*Task to complete*: Please read the records below and return each line holding the string "magnifying".

[Stored items]
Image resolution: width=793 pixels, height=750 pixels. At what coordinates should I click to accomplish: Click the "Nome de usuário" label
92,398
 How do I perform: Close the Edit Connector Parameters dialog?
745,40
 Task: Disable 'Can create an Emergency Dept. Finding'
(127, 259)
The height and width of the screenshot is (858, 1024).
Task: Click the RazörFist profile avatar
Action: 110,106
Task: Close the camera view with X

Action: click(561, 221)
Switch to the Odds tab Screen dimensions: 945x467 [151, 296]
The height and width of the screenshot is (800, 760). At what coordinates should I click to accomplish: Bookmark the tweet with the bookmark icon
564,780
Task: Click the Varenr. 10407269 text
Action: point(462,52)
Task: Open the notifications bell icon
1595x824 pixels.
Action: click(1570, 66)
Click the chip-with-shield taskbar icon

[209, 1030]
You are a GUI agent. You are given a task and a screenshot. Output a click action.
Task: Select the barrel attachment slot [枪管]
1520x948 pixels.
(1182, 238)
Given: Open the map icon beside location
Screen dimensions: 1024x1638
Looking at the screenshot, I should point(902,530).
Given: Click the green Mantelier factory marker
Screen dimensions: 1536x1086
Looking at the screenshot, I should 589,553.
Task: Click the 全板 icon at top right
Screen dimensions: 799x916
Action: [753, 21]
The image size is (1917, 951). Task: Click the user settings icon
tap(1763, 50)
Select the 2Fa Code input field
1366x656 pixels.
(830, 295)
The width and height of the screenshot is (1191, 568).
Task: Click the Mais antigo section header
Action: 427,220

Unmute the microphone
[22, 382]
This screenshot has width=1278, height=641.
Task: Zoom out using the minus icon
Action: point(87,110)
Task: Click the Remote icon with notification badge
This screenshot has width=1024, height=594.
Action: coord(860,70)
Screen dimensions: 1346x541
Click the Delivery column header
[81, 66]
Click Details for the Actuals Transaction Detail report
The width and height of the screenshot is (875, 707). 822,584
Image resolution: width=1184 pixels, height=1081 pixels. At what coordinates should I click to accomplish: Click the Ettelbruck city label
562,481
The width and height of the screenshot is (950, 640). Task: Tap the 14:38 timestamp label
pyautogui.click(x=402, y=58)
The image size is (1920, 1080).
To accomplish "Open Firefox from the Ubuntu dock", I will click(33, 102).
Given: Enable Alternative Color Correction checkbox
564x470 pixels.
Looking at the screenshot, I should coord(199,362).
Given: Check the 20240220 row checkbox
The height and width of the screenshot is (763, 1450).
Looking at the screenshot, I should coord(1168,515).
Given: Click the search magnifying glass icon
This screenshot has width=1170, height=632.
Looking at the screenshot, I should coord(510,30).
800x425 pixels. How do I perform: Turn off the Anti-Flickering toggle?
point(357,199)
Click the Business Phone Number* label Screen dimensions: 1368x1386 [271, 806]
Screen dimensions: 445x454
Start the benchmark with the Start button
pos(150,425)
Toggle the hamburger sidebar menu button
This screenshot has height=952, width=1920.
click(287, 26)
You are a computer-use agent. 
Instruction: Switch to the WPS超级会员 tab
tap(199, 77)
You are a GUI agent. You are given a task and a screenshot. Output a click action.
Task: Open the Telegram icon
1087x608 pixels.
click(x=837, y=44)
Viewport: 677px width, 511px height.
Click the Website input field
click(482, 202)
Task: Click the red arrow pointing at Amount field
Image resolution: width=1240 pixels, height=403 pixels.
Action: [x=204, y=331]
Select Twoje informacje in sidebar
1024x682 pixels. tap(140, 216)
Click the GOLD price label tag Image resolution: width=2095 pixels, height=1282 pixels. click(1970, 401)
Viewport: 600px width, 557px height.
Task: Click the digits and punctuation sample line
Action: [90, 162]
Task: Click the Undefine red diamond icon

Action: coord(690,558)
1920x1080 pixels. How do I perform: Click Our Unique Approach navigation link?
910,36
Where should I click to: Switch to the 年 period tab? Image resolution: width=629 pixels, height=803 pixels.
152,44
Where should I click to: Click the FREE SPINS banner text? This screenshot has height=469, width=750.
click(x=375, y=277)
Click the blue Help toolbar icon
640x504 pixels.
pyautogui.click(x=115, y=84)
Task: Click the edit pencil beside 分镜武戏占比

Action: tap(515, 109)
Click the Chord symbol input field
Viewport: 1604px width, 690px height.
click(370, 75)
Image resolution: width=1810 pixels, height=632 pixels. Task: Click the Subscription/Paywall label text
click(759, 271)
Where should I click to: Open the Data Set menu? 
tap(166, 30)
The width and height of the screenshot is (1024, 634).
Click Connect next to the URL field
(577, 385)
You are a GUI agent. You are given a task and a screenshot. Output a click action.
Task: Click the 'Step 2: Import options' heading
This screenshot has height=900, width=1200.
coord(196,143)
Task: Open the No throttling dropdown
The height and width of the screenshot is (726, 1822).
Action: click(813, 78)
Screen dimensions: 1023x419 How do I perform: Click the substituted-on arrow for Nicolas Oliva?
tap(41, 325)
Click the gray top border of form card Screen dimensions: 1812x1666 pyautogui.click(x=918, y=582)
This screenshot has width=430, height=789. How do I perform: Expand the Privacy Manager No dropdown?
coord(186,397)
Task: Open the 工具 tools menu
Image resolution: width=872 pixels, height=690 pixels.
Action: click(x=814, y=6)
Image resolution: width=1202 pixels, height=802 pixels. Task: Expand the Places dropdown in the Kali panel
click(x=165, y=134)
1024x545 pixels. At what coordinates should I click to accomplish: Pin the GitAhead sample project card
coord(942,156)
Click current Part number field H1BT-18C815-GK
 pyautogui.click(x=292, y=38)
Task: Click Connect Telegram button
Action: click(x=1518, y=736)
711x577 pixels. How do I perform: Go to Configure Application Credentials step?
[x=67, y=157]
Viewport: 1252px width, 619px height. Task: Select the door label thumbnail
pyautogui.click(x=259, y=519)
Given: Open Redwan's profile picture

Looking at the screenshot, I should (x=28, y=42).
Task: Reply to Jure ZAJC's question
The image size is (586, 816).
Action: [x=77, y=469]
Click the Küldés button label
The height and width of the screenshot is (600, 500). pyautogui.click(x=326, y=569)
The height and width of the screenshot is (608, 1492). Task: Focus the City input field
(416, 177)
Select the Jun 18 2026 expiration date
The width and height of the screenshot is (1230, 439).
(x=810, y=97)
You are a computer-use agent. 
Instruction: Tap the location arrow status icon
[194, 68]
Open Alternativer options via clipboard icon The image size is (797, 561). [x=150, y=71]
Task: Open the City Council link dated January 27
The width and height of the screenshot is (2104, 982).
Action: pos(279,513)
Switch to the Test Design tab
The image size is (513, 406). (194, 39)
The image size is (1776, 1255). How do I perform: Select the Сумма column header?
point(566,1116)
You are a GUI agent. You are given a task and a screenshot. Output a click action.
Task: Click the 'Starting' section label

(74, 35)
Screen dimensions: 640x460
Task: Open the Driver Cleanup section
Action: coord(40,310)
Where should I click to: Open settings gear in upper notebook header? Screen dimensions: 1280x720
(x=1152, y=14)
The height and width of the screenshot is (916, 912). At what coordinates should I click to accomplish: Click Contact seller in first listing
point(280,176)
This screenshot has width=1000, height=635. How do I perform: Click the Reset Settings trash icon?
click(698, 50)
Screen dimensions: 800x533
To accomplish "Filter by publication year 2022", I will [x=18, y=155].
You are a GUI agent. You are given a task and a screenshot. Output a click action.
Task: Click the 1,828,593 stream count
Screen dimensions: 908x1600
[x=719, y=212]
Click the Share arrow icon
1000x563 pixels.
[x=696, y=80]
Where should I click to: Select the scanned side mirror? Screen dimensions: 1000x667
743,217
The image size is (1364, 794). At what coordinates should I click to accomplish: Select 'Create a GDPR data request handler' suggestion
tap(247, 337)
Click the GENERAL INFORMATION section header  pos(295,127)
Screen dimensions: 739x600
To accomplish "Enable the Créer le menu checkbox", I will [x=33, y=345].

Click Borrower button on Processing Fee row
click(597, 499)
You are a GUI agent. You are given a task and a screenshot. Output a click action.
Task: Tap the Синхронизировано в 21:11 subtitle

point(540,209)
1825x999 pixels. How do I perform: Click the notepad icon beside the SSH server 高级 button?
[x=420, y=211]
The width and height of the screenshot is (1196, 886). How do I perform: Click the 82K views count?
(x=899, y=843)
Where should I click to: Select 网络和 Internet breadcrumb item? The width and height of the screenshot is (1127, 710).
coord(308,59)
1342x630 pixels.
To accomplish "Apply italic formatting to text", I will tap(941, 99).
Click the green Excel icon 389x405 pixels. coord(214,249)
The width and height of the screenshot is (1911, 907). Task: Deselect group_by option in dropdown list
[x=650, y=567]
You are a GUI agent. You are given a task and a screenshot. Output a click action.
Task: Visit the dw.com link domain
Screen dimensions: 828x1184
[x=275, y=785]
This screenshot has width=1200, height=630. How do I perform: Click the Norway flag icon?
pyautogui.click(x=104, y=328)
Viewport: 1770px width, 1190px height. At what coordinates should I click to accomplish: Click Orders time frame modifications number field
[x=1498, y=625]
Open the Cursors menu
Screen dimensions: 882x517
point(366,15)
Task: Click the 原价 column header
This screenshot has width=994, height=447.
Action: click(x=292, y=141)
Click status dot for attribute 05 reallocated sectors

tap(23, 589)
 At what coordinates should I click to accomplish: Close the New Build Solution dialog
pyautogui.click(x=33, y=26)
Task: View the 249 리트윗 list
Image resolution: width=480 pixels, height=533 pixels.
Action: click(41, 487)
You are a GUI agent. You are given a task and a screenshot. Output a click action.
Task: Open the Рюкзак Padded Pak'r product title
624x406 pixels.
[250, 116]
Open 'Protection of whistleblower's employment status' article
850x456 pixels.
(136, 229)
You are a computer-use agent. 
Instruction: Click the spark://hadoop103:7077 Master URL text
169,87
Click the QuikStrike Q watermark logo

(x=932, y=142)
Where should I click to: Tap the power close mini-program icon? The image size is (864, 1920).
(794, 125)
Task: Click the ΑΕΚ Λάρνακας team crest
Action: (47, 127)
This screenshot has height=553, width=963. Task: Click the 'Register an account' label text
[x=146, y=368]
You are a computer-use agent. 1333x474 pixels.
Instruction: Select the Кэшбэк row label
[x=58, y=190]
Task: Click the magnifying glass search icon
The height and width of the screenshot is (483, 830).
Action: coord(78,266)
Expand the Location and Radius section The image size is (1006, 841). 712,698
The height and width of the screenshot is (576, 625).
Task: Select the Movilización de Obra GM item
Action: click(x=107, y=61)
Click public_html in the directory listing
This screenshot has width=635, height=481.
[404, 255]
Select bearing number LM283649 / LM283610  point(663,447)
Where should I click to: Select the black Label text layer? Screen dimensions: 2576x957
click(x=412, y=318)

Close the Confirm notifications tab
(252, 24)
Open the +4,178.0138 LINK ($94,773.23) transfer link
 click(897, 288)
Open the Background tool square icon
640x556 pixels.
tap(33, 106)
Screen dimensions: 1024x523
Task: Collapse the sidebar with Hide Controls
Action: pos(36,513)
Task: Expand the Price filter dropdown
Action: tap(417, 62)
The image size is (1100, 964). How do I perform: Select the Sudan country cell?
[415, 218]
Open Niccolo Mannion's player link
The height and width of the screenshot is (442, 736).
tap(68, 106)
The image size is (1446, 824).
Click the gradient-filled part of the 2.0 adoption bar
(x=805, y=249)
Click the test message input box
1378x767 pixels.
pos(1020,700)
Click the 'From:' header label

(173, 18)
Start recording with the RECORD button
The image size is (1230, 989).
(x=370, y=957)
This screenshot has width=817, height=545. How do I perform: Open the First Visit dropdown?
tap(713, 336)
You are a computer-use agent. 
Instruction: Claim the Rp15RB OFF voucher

*Expected answer*:
Given: Click the search magnifying glass icon
Task: Click the magnifying glass search icon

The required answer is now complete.